Monday, October 1, 2012

lock and key: the lock


“A key that opens all locks is an awesome key, but a lock that all keys open is a shitty lock.”

the lock
if something is compared to a lock it is implicit that it is protecting something. And if something is protected then it must need to be protected, which is to say it is desirable; it is a commodity. To say that a woman’s vagina is a lock is to say that it is “protecting” her sexuality, which, we are taught, is a commodity that is only supposed to “open to” one man. So in the metaphor, the lock is shitty because it not “protecting” the commodity (her virginity/sexuality) from other men.

this idea does a number of things. For one it completely denies women’s right to their sexuality; it is a commodity that belongs to men or a man. This shouldn’t come as a surprise, really.
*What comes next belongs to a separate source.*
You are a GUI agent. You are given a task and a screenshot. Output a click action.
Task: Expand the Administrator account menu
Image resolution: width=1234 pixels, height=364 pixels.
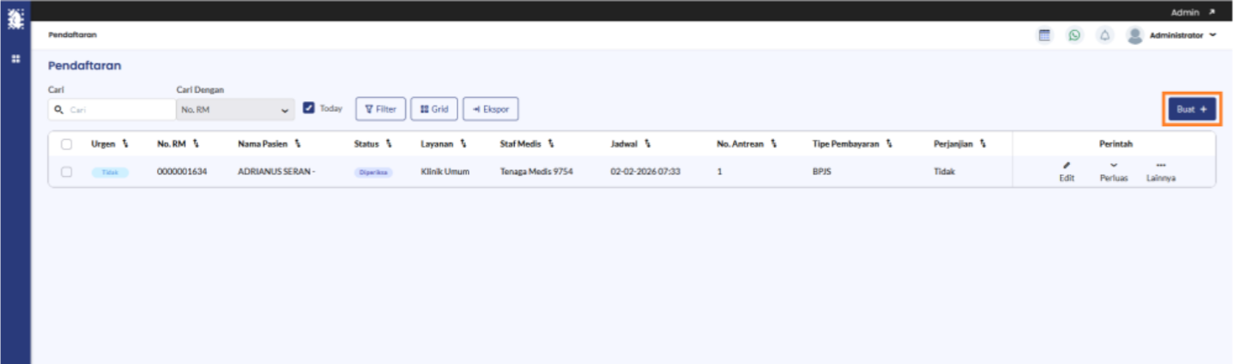[1213, 35]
There are few things that our culture excels at more than propagating the myth that women are not sexual (except inasmuch as they exist to please men). According to this concept, a woman’s sexuality is locked away except when the one man who is “her key” wants it.

but if he wants another “lock” in the mean time and can get it… high five dude! You tap that ass!

of course the whole concept is unquestionably male in origin: women don’t need “protecting” from other men (rape being the obvious pit-fall but in the interest of time I will leave that for another post). We don’t need to “lock” ourselves up to keep men “out”; being that we are autonomous individuals (in theory at any rate) we are fully capable of choosing whom we want or don’t want. And we can make that decision based on a long list of criteria, in the same way a man can choose who he wants for a mate. (Of course choosing doesn’t always mean you get the one your go after.)

but the point is, a woman only needs “protecting” if she is the exclusive property of one man. This is an ancient concept, which can be traced back to basic evolutionary roots: the only way for a man to ensure the offspring is his is to “own” the woman. In today’s world, however, this is an obsolete, discriminatory practice, which could arguably be called a form a slavery.